Problem to work on:
Return the lines starting with the line that contains "You are a computer-use agent." and going on through the line that contains "point(854,343)", copying each one exactly and including both of those lines.

Data extract:
=======

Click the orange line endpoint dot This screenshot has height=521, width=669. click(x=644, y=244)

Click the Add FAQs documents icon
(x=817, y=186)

=======

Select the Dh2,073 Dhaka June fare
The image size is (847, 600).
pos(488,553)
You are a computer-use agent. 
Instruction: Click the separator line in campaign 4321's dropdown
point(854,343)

=======

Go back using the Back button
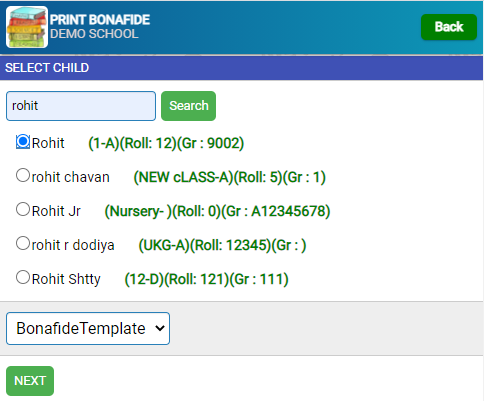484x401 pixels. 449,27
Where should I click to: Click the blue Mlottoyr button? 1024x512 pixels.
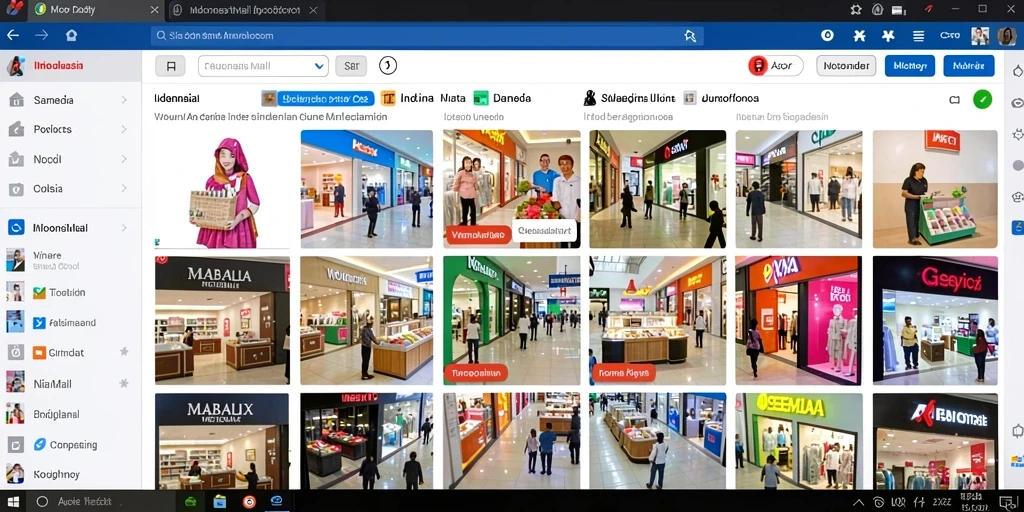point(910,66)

=======

Problem solution:
You are a computer-use agent. 
Instruction: Click the separator line in campaign 4321's dropdown
point(854,343)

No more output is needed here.